→ **Written exercise 1**: Where does the review say Scott Petito has his recording studio?

What a voice. Leslie Ritter makes a beautiful sound. And Scott Petito makes the rest of the music happen, masterfully.
When you talk about how a person sings, there are so many aspects in play. Their phrasing, their intonation, their expressiveness, the range of emotion, and those are but a few. But the most elemental thing is the basic sound that comes out when they open their mouth, their sound. And it is this basic element about Leslie Ritter's voice that floors me, the very nature of it is beauty itself. It is not stylized, it does not lean on vibrato, it does not contain any attitude or self consciousness--it is about the note, the melody, the song, the music that is being created.
That said, a Christmas record is a wondrous vehicle for such a voice, celebrating the season, and for Christians, the Savior's birth as well. And they get a lot of the season up there in Catskill NY, where they reside, and where Scott has his NRS Recording Studio, where many great records are made of Hudson Valley artists and beyond.

→ **Given records**:
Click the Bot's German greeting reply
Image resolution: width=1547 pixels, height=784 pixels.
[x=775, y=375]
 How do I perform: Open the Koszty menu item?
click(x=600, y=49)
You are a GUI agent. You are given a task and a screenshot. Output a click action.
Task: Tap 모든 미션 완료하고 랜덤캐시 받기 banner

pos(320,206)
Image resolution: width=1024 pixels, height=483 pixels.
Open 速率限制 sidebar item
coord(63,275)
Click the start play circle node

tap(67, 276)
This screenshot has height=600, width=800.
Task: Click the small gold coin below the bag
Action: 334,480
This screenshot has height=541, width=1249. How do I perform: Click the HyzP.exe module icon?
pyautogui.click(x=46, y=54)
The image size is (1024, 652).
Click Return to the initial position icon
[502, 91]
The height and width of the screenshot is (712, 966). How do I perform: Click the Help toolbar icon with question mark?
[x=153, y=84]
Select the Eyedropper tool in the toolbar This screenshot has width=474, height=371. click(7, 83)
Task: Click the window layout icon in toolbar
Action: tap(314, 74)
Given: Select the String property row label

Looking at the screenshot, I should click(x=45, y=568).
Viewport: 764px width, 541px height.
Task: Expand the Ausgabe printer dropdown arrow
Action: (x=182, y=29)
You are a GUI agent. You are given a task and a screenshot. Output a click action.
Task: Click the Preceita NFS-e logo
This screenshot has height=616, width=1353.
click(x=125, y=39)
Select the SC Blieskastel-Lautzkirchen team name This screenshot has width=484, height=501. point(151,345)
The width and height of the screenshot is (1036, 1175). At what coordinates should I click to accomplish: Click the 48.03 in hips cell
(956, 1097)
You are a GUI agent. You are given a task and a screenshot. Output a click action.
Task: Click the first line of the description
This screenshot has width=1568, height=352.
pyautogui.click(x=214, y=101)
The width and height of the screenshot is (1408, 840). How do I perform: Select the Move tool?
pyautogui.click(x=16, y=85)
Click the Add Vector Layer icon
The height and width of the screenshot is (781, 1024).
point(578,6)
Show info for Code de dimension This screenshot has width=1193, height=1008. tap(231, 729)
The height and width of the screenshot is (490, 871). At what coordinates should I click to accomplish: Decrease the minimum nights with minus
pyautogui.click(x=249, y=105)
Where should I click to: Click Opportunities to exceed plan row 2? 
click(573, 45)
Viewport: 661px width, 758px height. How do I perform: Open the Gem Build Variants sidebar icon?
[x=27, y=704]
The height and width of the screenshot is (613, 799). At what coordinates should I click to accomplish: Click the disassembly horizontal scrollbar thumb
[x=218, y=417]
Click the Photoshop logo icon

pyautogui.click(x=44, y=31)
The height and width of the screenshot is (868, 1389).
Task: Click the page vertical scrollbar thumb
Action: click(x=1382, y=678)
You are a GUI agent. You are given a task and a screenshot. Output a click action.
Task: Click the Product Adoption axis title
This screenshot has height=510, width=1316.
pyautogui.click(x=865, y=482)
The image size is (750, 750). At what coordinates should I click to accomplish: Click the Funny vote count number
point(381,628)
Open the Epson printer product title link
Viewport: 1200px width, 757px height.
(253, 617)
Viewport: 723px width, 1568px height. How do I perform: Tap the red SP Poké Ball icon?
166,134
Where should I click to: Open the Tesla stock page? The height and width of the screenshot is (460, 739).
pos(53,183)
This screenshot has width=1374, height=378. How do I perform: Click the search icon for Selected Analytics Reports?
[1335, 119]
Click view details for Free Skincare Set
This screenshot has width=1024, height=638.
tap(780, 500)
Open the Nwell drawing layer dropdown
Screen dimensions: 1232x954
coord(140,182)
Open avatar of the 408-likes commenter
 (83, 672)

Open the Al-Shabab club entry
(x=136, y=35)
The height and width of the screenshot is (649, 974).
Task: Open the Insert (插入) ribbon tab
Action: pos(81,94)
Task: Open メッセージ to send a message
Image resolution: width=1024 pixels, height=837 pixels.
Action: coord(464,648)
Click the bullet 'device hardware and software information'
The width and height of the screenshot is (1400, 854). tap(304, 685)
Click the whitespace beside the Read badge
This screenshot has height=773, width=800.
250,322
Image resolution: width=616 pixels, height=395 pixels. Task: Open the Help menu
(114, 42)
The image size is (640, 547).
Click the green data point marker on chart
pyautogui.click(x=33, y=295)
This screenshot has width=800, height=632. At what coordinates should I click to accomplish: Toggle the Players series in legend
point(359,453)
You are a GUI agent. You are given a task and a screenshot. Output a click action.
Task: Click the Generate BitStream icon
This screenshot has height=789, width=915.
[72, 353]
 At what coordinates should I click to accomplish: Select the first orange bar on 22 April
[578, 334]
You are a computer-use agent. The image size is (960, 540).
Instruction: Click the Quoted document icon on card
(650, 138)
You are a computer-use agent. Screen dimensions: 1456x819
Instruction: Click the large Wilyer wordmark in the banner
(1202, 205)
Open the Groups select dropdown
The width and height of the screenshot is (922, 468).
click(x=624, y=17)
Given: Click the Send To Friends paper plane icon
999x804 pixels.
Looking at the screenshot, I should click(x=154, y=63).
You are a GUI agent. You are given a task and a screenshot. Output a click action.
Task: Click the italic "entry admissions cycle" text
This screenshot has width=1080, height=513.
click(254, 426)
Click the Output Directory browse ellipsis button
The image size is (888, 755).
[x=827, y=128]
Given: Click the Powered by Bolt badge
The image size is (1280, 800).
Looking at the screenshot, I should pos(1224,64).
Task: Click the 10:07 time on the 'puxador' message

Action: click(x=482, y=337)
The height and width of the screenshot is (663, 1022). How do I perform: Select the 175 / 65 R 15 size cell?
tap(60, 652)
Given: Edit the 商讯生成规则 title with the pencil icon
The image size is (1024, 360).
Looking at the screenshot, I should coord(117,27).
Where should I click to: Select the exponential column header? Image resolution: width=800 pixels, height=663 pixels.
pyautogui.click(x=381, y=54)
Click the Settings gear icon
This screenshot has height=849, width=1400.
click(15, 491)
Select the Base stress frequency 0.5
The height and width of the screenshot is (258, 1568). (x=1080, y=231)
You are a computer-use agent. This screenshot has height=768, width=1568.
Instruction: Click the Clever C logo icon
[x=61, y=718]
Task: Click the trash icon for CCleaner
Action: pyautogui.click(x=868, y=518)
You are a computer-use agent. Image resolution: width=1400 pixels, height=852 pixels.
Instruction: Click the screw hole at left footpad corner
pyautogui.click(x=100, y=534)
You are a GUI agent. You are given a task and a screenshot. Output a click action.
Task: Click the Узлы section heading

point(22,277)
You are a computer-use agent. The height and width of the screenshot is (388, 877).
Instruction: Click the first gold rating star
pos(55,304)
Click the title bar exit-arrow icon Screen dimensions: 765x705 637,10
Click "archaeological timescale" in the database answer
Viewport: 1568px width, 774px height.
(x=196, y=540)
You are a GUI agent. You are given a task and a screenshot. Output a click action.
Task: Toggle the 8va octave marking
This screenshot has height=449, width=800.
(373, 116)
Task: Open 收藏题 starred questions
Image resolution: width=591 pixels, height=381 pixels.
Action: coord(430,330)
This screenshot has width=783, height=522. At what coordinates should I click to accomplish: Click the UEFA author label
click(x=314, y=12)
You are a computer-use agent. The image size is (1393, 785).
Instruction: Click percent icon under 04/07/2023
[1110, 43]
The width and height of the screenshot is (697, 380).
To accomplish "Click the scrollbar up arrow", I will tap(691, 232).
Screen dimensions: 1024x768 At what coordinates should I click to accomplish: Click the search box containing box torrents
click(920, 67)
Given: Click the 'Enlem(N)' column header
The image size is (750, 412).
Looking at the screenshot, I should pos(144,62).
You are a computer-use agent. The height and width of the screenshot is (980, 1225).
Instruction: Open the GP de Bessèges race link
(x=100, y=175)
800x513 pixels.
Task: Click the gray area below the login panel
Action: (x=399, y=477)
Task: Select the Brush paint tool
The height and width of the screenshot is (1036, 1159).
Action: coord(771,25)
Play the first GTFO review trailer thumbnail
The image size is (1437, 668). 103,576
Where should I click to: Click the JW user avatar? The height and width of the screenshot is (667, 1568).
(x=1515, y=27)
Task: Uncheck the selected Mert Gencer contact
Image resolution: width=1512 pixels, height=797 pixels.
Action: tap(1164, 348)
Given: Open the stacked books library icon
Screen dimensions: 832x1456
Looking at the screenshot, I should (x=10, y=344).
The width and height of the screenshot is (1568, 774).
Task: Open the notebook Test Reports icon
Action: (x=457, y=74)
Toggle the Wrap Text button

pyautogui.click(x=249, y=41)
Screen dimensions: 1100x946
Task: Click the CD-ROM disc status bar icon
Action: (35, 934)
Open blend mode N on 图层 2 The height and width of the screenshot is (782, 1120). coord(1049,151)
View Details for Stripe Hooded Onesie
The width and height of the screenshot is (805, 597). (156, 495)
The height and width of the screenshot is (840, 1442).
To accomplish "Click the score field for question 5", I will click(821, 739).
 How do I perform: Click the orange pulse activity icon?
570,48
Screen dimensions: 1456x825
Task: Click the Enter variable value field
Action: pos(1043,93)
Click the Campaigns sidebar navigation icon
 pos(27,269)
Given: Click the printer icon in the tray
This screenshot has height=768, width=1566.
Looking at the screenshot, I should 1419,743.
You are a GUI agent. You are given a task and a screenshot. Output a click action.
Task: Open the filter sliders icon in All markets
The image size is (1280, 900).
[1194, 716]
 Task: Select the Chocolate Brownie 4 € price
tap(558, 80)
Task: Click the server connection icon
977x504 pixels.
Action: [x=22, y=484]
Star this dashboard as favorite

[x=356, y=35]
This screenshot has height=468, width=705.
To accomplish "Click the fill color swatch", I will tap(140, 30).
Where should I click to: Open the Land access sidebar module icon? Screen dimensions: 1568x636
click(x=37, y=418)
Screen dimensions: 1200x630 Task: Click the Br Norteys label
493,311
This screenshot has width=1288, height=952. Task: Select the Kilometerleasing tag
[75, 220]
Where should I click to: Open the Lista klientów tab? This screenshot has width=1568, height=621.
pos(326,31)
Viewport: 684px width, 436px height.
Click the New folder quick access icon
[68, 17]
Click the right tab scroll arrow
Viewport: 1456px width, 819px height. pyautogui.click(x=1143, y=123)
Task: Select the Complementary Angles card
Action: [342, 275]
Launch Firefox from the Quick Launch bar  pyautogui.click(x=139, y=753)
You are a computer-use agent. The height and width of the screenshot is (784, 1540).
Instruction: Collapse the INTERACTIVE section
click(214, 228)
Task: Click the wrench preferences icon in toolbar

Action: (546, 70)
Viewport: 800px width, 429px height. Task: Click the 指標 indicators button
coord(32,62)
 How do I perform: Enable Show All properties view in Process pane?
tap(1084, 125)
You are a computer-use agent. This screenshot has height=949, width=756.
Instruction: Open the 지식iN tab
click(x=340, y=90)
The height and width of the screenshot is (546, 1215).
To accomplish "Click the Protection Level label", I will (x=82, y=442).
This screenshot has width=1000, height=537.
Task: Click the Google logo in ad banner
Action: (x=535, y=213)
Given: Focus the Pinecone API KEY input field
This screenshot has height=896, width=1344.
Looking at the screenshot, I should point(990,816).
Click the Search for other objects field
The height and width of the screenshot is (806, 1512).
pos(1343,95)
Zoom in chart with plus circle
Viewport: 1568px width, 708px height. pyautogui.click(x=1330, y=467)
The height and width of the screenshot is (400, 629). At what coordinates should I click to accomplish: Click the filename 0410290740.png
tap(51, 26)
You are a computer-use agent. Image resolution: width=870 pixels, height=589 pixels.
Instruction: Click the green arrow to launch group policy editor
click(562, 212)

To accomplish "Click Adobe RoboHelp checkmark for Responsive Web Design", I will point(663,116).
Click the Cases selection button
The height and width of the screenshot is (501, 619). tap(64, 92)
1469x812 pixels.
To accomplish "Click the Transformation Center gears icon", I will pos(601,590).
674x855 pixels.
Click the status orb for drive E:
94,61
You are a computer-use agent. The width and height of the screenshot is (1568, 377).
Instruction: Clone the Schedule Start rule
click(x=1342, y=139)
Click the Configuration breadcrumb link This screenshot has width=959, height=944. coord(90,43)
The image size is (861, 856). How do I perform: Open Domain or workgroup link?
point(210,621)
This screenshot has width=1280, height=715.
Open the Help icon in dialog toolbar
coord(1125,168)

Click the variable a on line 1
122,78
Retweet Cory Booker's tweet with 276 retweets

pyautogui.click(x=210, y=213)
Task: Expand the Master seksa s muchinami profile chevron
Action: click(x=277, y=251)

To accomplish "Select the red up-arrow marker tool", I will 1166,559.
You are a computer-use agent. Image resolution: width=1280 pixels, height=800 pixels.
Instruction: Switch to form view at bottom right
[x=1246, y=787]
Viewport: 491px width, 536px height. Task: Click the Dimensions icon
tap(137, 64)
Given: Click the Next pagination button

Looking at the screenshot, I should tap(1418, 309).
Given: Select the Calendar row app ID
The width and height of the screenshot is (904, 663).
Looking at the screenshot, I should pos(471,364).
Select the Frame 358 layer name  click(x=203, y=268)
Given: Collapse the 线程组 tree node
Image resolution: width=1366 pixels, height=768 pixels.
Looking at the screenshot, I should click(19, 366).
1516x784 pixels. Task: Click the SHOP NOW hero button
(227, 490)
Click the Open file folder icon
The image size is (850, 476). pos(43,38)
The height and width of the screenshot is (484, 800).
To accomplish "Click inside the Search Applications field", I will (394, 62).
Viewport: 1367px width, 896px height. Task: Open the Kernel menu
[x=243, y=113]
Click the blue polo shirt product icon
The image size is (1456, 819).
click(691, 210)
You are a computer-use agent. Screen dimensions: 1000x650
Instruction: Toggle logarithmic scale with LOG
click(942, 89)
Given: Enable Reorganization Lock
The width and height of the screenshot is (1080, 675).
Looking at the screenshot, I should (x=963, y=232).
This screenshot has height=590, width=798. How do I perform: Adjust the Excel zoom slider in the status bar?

→ **Written exercise 2**: In the records, take the lines between the one holding "Star this dashboard as favorite" and the one holding "tap(51, 26)", inclusive. Swap "wrench" for "spanner" and give those lines again with everything else unchanged.

→ **Task answer 1**: His NRS Recording Studio is in Catskill, NY.

→ **Task answer 2**:
Star this dashboard as favorite

[x=356, y=35]
This screenshot has height=468, width=705.
To accomplish "Click the fill color swatch", I will tap(140, 30).
Where should I click to: Open the Land access sidebar module icon? Screen dimensions: 1568x636
click(x=37, y=418)
Screen dimensions: 1200x630 Task: Click the Br Norteys label
493,311
This screenshot has width=1288, height=952. Task: Select the Kilometerleasing tag
[75, 220]
Where should I click to: Open the Lista klientów tab? This screenshot has width=1568, height=621.
pos(326,31)
Viewport: 684px width, 436px height.
Click the New folder quick access icon
[68, 17]
Click the right tab scroll arrow
Viewport: 1456px width, 819px height. pyautogui.click(x=1143, y=123)
Task: Select the Complementary Angles card
Action: [342, 275]
Launch Firefox from the Quick Launch bar  pyautogui.click(x=139, y=753)
You are a computer-use agent. The height and width of the screenshot is (784, 1540).
Instruction: Collapse the INTERACTIVE section
click(214, 228)
Task: Click the spanner preferences icon in toolbar

Action: (546, 70)
Viewport: 800px width, 429px height. Task: Click the 指標 indicators button
coord(32,62)
 How do I perform: Enable Show All properties view in Process pane?
tap(1084, 125)
You are a computer-use agent. This screenshot has height=949, width=756.
Instruction: Open the 지식iN tab
click(x=340, y=90)
The height and width of the screenshot is (546, 1215).
To accomplish "Click the Protection Level label", I will (x=82, y=442).
This screenshot has width=1000, height=537.
Task: Click the Google logo in ad banner
Action: (x=535, y=213)
Given: Focus the Pinecone API KEY input field
This screenshot has height=896, width=1344.
Looking at the screenshot, I should point(990,816).
Click the Search for other objects field
The height and width of the screenshot is (806, 1512).
pos(1343,95)
Zoom in chart with plus circle
Viewport: 1568px width, 708px height. pyautogui.click(x=1330, y=467)
The height and width of the screenshot is (400, 629). At what coordinates should I click to accomplish: Click the filename 0410290740.png
tap(51, 26)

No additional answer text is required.